» WORK INSTRUCTIONS
The records that follow must be repeated exactly, minus the images.

» DATA FOR ANALYSIS
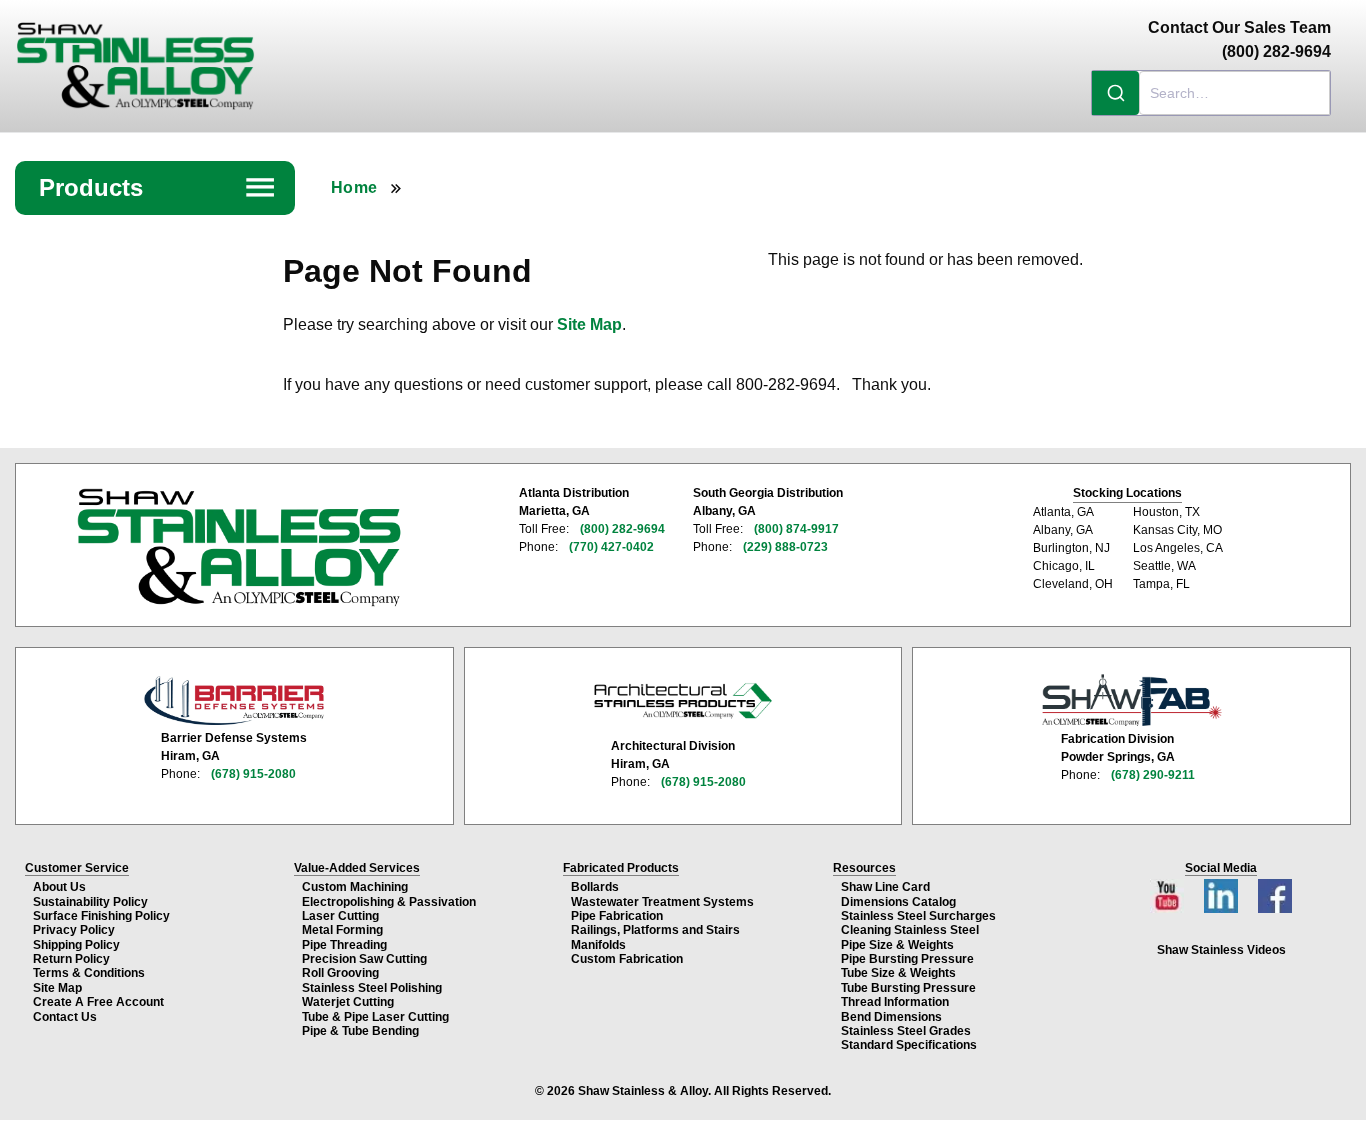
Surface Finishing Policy (101, 916)
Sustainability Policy (90, 902)
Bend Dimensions (891, 1017)
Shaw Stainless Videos (1221, 950)
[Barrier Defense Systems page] (234, 700)
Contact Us (65, 1017)
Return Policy (71, 959)
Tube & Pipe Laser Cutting (375, 1017)
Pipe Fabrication (617, 916)
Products (158, 187)
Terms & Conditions (89, 973)
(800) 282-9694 (622, 529)
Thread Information (895, 1002)
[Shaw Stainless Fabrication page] (1132, 700)
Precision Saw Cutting (364, 959)
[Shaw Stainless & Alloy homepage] (238, 548)
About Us (59, 887)
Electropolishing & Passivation (389, 902)
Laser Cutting (340, 916)
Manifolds (598, 945)
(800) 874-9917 (796, 529)
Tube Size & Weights (898, 973)
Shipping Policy (76, 945)
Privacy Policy (74, 930)
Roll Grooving (340, 973)
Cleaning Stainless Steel (910, 930)
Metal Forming (342, 930)
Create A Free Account (98, 1002)
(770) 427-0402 (611, 547)
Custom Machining (355, 887)
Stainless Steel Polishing (372, 988)
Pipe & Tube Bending (360, 1031)
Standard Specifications (909, 1045)
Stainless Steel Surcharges (918, 916)
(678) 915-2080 (253, 774)
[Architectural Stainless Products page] (683, 700)
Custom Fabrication (627, 959)
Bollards (595, 887)
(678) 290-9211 (1153, 775)
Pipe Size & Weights (897, 945)
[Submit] (1115, 93)
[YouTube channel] (1169, 890)
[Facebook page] (1275, 890)
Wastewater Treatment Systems (662, 902)
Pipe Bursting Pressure (907, 959)
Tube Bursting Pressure (908, 988)
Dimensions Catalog (898, 902)
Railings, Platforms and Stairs (655, 930)
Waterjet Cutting (348, 1002)
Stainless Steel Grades (906, 1031)
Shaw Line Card (885, 887)
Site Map (589, 324)
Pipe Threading (344, 945)
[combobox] (1211, 93)
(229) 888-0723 (785, 547)
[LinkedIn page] (1223, 890)
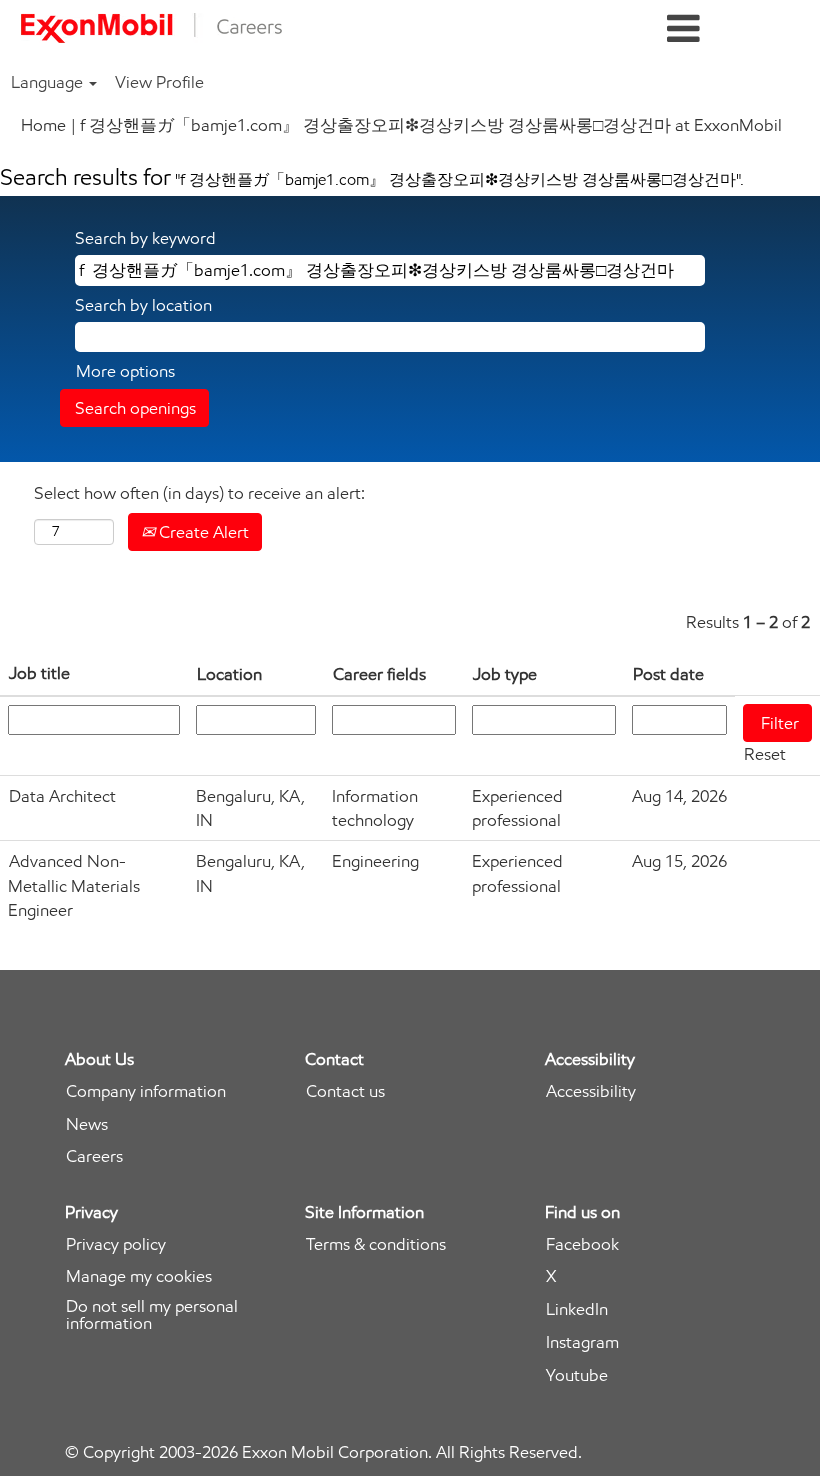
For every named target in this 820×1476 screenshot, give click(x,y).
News (87, 1124)
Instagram (582, 1342)
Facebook (582, 1244)
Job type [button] (505, 674)
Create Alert (202, 532)
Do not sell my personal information (152, 1315)
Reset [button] (765, 754)
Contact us (345, 1091)
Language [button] (49, 82)
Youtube (577, 1375)
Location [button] (229, 674)
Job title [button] (39, 673)
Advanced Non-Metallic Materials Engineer (74, 885)
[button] (683, 29)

» RESULT
Surface Finishing Policy (101, 916)
Sustainability Policy (90, 902)
Bend Dimensions (891, 1017)
Shaw Stainless Videos (1221, 950)
[Barrier Defense Systems page] (234, 700)
Contact Us (65, 1017)
Return Policy (71, 959)
Tube & Pipe Laser Cutting (375, 1017)
Pipe Fabrication (617, 916)
Products (158, 187)
Terms & Conditions (89, 973)
(800) 282-9694 (622, 529)
Thread Information (895, 1002)
[Shaw Stainless Fabrication page] (1132, 700)
Precision Saw Cutting (364, 959)
[Shaw Stainless & Alloy homepage] (238, 548)
About Us (59, 887)
Electropolishing & Passivation (389, 902)
Laser Cutting (340, 916)
Manifolds (598, 945)
(800) 874-9917 (796, 529)
Tube Size & Weights (898, 973)
Shipping Policy (76, 945)
Privacy Policy (74, 930)
Roll Grooving (340, 973)
Cleaning Stainless Steel (910, 930)
Metal Forming (342, 930)
Create A Free Account (98, 1002)
(770) 427-0402 (611, 547)
Custom Machining (355, 887)
Stainless Steel Polishing (372, 988)
Pipe & Tube Bending (360, 1031)
Standard Specifications (909, 1045)
Stainless Steel Surcharges (918, 916)
(678) 915-2080 (253, 774)
[Architectural Stainless Products page] (683, 700)
Custom Fabrication (627, 959)
Bollards (595, 887)
(678) 290-9211 (1153, 775)
Pipe Size & Weights (897, 945)
[Submit] (1115, 93)
[YouTube channel] (1169, 890)
[Facebook page] (1275, 890)
Wastewater Treatment Systems (662, 902)
Pipe Bursting Pressure (907, 959)
Tube Bursting Pressure (908, 988)
Dimensions Catalog (898, 902)
Railings, Platforms and Stairs (655, 930)
Waterjet Cutting (348, 1002)
Stainless Steel Grades (906, 1031)
Shaw Line Card (885, 887)
Site Map (589, 324)
Pipe Threading (344, 945)
[combobox] (1211, 93)
(229) 888-0723 (785, 547)
[LinkedIn page] (1223, 890)
For every named target in this 820×1476 screenshot, give click(x,y).
News (87, 1124)
Instagram (582, 1342)
Facebook (582, 1244)
Job type [button] (505, 674)
Create Alert (202, 532)
Do not sell my personal information (152, 1315)
Reset [button] (765, 754)
Contact us (345, 1091)
Language [button] (49, 82)
Youtube (577, 1375)
Location [button] (229, 674)
Job title [button] (39, 673)
Advanced Non-Metallic Materials Engineer (74, 885)
[button] (683, 29)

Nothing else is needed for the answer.